* [TASK TO CARRY OUT]:
Give every entry below again, exactly as written, and skip the images.

Collected data

☆ ☆ ☆ ☆

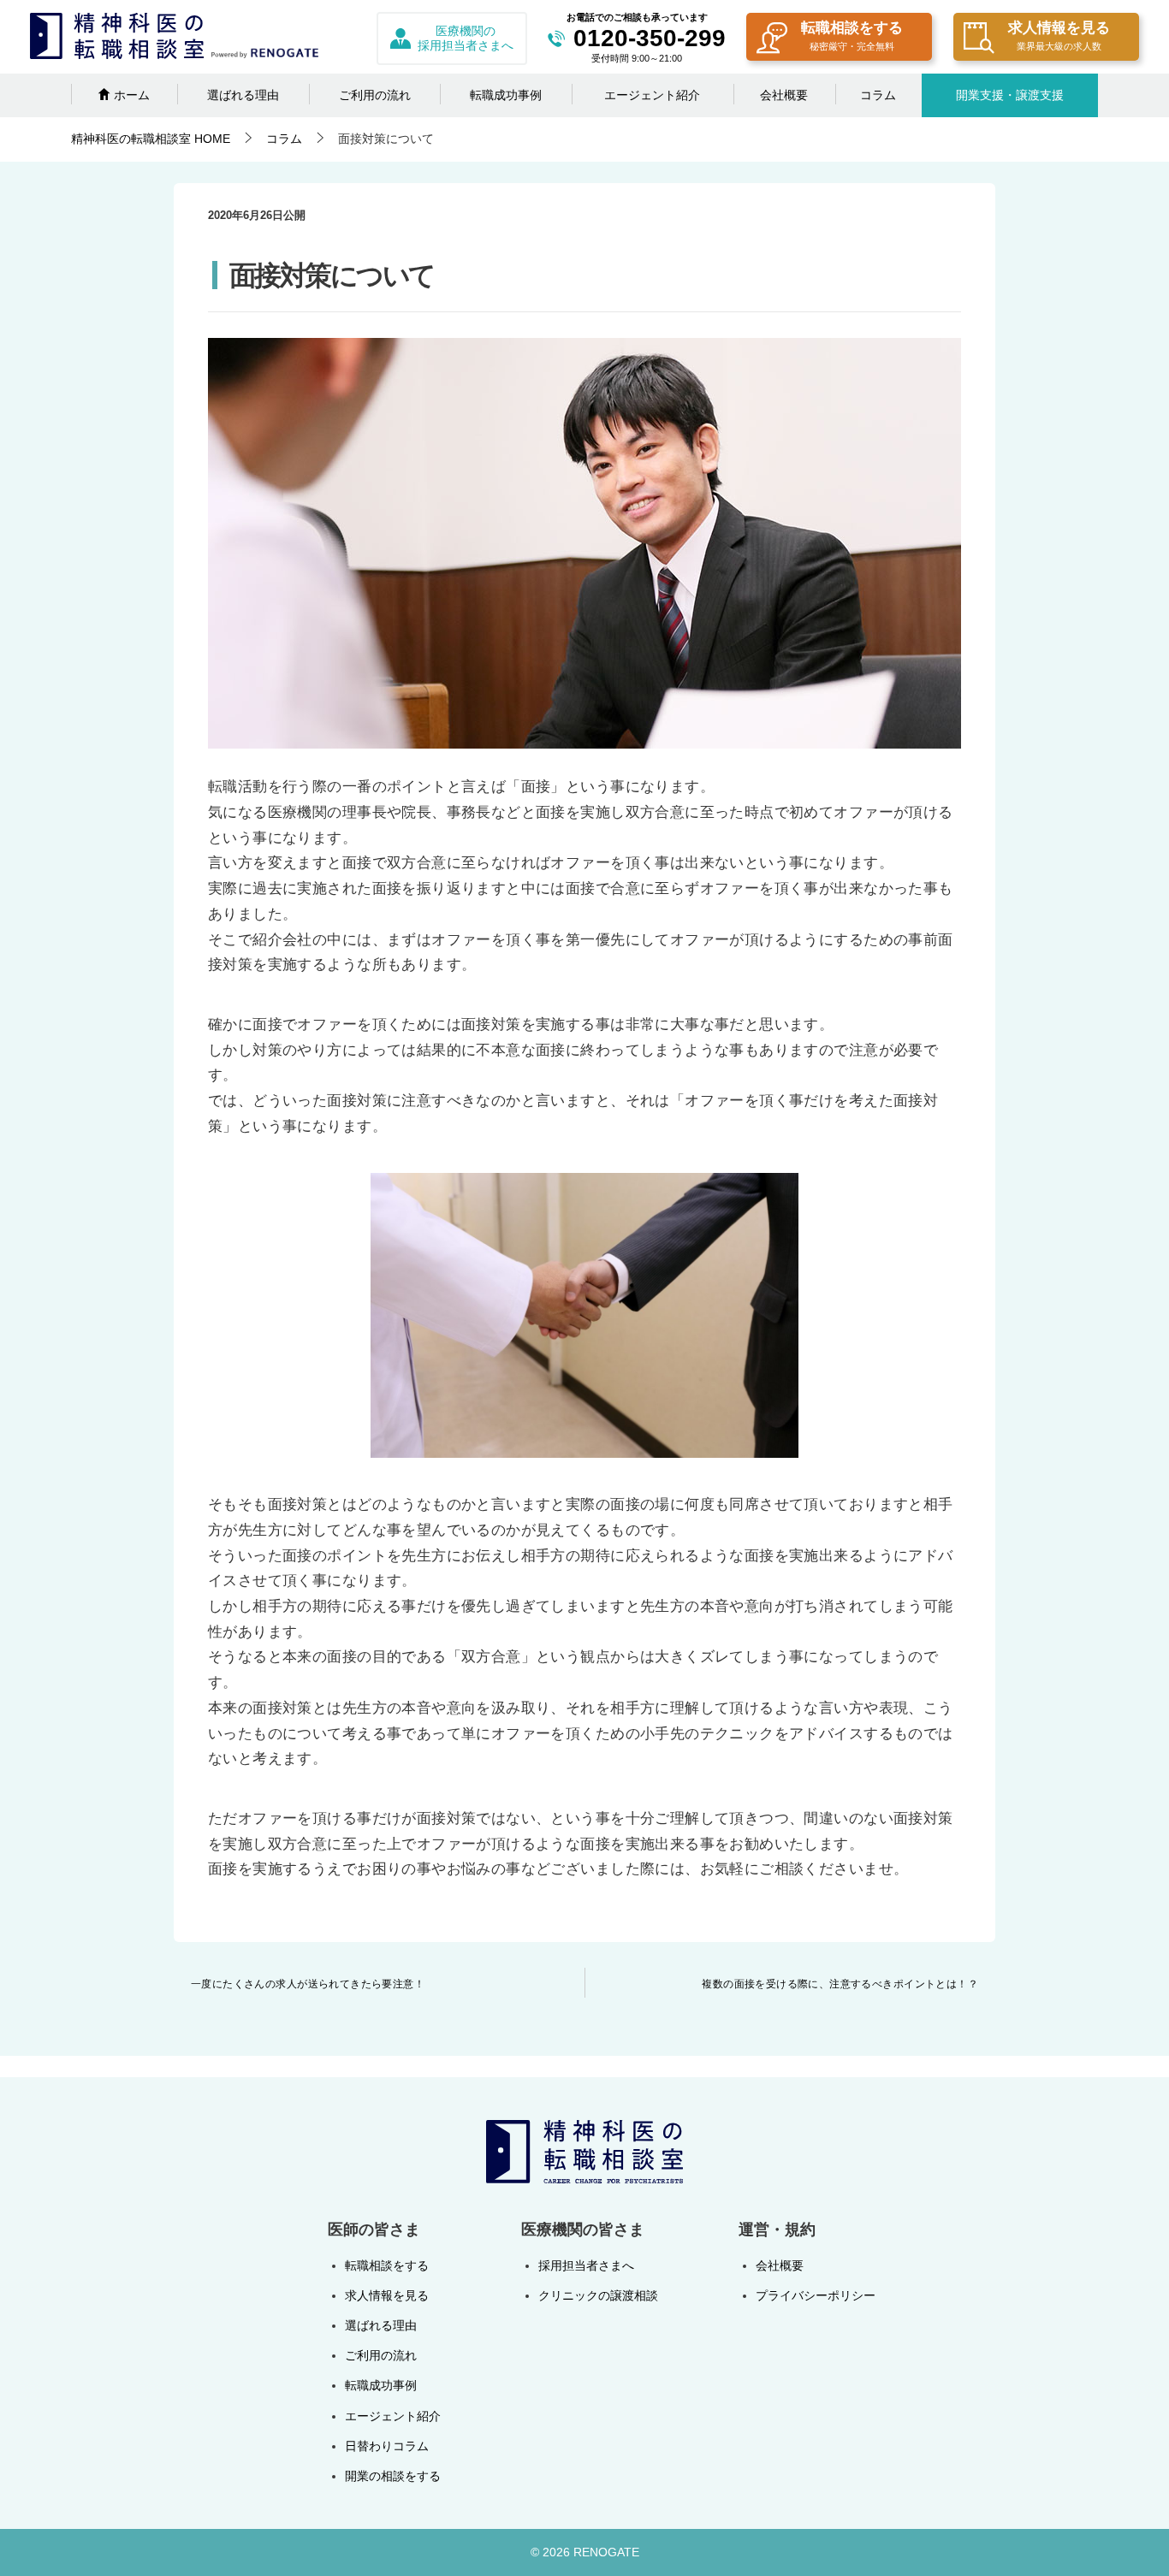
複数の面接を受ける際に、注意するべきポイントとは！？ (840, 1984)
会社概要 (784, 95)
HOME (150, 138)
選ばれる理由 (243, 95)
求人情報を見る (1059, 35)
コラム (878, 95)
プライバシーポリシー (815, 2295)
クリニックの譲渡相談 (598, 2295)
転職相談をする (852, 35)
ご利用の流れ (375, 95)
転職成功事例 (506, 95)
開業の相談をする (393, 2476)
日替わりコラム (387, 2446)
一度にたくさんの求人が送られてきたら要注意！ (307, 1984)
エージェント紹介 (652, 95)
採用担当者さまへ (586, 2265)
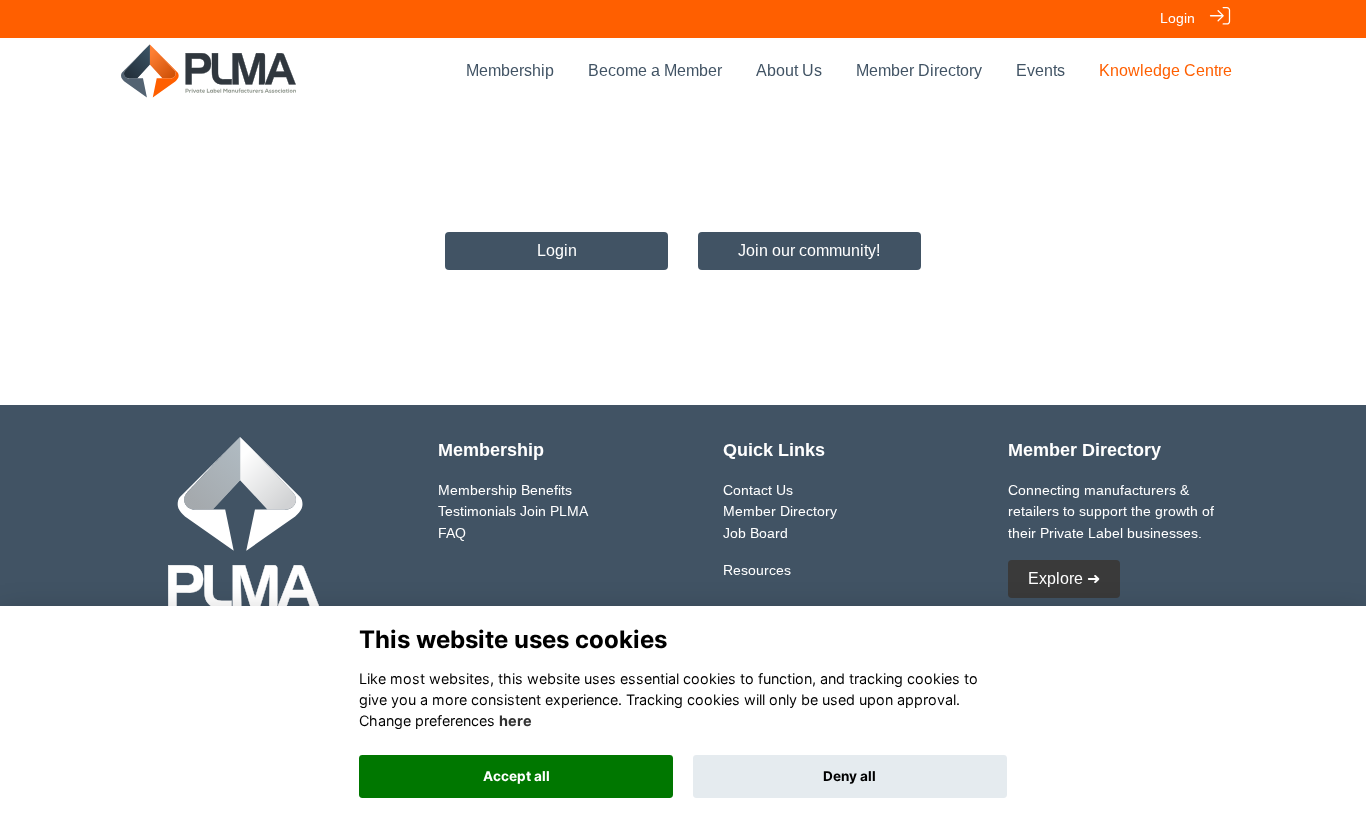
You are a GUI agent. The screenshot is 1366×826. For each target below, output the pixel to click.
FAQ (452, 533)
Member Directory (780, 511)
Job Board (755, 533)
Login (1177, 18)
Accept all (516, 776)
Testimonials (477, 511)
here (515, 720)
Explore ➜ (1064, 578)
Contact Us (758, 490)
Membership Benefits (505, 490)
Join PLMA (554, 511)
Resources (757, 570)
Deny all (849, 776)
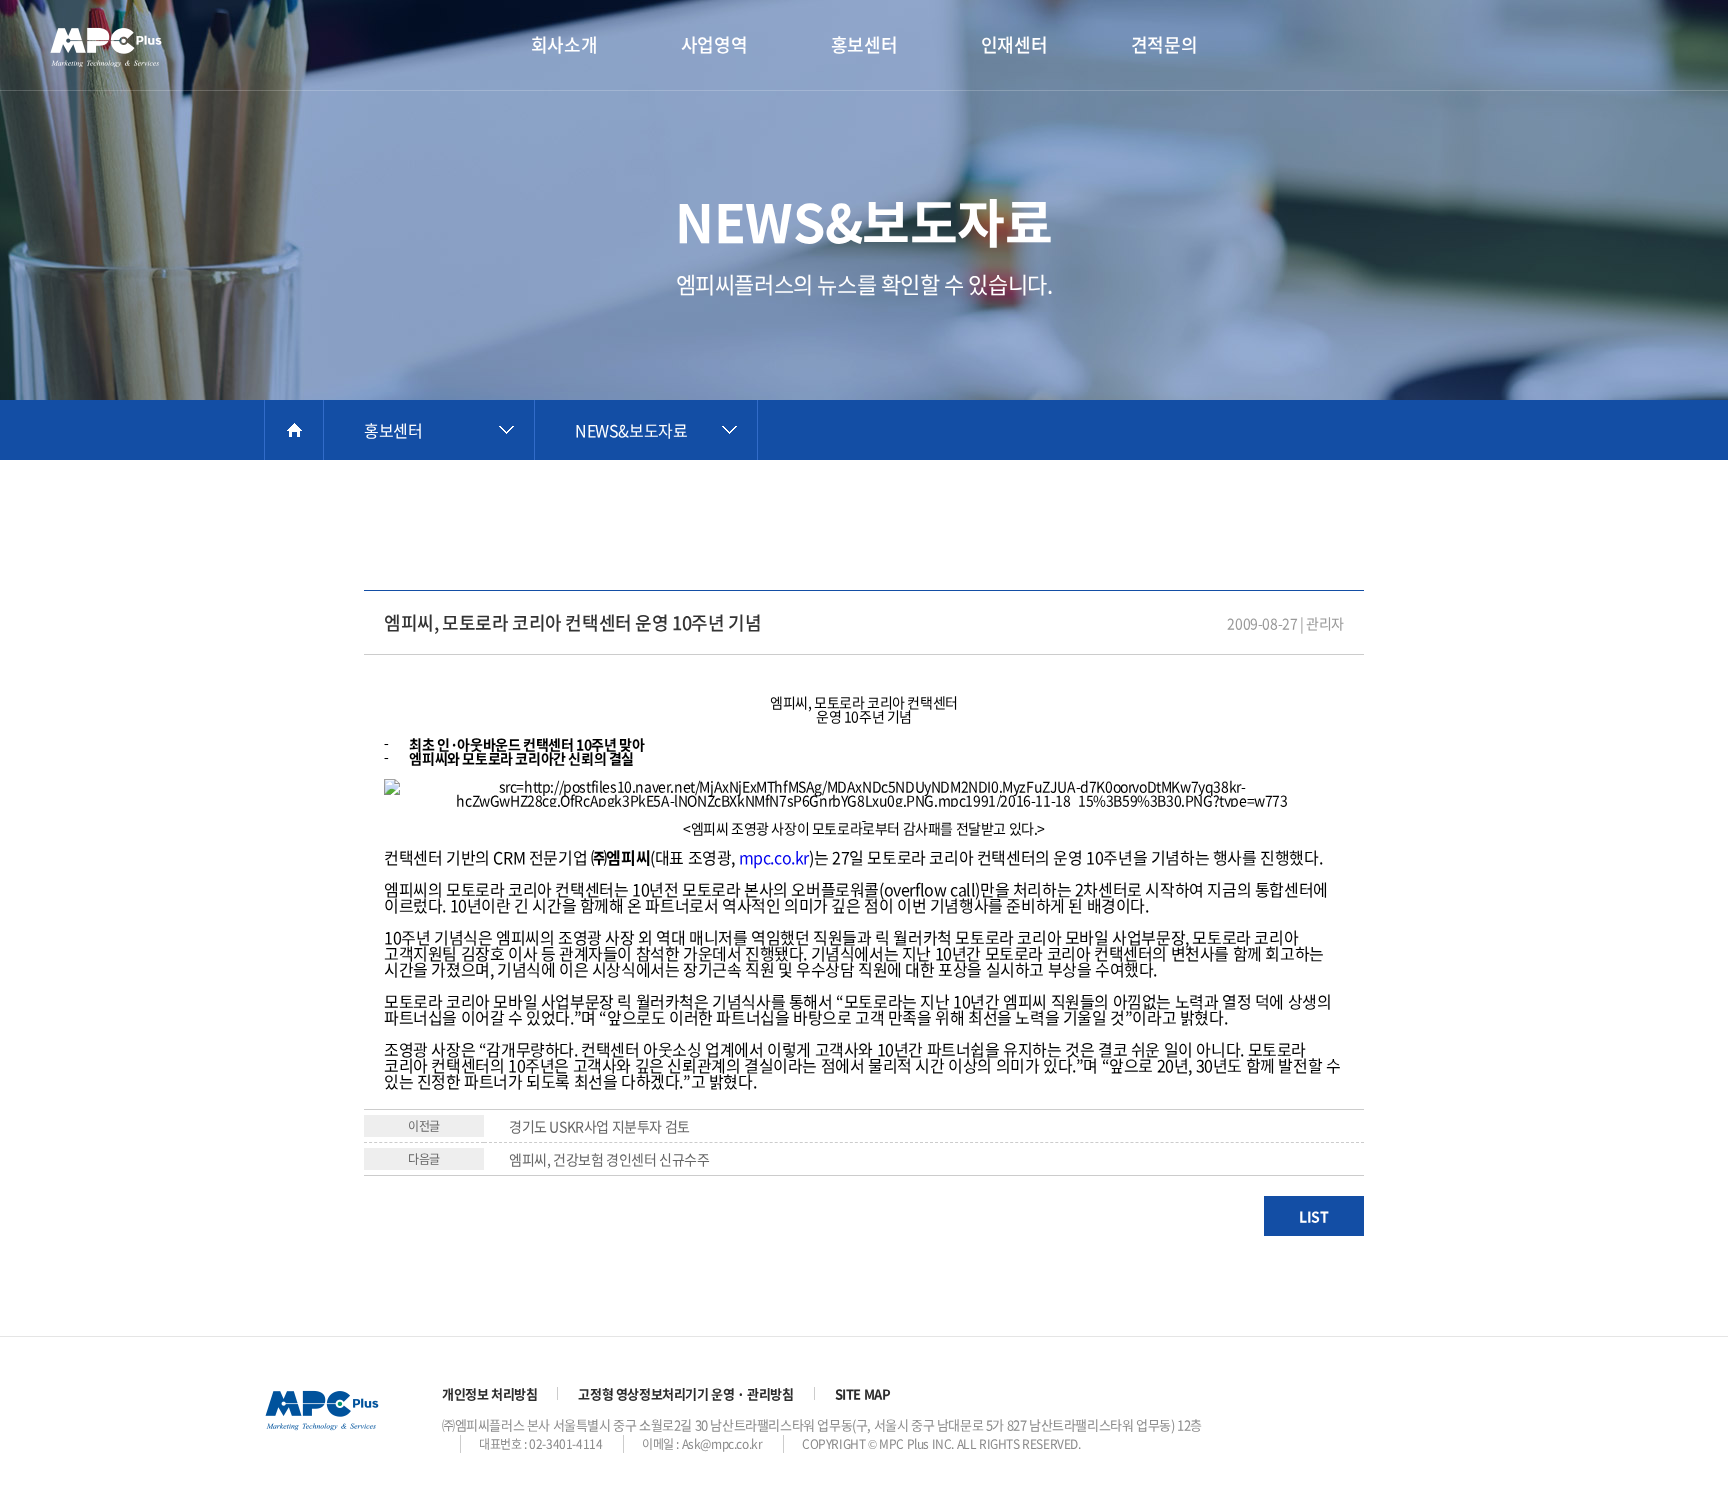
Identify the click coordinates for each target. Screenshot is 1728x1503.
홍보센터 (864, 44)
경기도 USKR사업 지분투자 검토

☆ ☆ ☆ ☆

* [WRITTEN RESPONSE]:
複数の面接を受ける際に、注意するべきポイントとは！？ (840, 1984)
会社概要 (784, 95)
HOME (150, 138)
選ばれる理由 (243, 95)
求人情報を見る (1059, 35)
コラム (878, 95)
プライバシーポリシー (815, 2295)
クリニックの譲渡相談 (598, 2295)
転職相談をする (852, 35)
ご利用の流れ (375, 95)
転職成功事例 (506, 95)
開業の相談をする (393, 2476)
日替わりコラム (387, 2446)
一度にたくさんの求人が送られてきたら要注意！ (307, 1984)
エージェント紹介 (652, 95)
採用担当者さまへ (586, 2265)
You are a GUI agent. The screenshot is 1366×826. For each target below, output the pixel to click.
FAQ (452, 533)
Member Directory (780, 511)
Job Board (755, 533)
Login (1177, 18)
Accept all (516, 776)
Testimonials (477, 511)
here (515, 720)
Explore ➜ (1064, 578)
Contact Us (758, 490)
Membership Benefits (505, 490)
Join PLMA (554, 511)
Resources (757, 570)
Deny all (849, 776)
Identify the click coordinates for each target. Screenshot is 1728x1503.
홍보센터 (864, 44)
경기도 USKR사업 지분투자 검토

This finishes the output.